軍資金は5万円。19歳、うーん、いってても21歳ぐらいに見える彼にとって、なかなかの額。
「うまくいくといいね。祈ってますよ」
汚れた作業着だけど、どことなく上品な言葉遣いの先輩は、たぶん23歳ぐらいでたぶん既婚者。ゴツいビカビカの時計に、使い込んだ高級スマホケース。
「ぼくゲーマーなんすよ」
「おれも◯◯はやるよ」
「家でもやります?」
「いやいや、やんない。怒られちゃう」
二人で並んでスマホのゲームをしながら、少し他人行儀だけど手の合うキャッチボールをしてる感じの会話。

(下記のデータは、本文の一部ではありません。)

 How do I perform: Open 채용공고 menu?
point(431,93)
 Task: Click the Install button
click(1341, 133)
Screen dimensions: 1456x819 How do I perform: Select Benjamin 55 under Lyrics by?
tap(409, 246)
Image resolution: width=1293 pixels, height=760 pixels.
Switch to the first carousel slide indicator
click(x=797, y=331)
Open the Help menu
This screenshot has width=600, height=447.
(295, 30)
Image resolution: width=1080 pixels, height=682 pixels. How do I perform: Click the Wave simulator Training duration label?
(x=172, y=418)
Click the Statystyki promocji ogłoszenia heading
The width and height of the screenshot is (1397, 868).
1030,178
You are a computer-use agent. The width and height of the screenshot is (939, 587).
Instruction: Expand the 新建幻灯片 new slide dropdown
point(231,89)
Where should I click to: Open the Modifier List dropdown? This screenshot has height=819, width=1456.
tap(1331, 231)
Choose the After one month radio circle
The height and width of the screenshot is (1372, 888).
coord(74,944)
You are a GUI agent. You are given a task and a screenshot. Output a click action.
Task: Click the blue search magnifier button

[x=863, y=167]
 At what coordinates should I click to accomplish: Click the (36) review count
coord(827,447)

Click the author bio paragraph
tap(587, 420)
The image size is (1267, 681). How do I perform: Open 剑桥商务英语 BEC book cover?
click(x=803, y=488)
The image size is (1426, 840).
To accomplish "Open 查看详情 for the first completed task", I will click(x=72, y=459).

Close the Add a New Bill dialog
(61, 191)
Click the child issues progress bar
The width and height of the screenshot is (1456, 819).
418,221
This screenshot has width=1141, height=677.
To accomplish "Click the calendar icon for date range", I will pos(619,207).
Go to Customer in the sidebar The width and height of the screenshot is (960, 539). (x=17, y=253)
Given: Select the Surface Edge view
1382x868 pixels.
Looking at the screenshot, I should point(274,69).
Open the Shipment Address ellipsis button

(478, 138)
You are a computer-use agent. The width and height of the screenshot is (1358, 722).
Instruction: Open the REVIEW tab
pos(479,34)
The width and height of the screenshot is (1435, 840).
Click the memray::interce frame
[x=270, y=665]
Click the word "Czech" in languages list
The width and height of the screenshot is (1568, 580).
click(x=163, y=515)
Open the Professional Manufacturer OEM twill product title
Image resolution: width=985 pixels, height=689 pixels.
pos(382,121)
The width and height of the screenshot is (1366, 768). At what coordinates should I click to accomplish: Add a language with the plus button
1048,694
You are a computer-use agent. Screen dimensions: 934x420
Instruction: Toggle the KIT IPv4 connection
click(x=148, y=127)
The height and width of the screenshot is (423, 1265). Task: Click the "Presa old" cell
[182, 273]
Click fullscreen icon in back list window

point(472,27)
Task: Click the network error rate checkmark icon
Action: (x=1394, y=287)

若者よ、いいのか、ゲームをしてて。いいのか、デートプランは。
どんな女性だろうか。少し年上? きっと綺麗なひとだろう。私のために5万円を用意してデートに臨んでくれた人は今までいたかな。いないだろうな。
彼にとって5万円はいかほどの価値があるのだろう。
2駅ぐらい乗って降りてった後輩の持ち物は、穴の開いたコンビニのビニール袋ひとつ。中にはでっかい弁当箱(2段重ねの保温タイプで味噌汁とか入れられるやつ)と、元は青だったらしきタオルのみ。
軍資金5万の価値がさらに跳ね上がるような手荷物に、もうレディ・ガガでも招聘する意気込みであることが伝わるよね。
デートうまくいくといいね。祈ってますよ。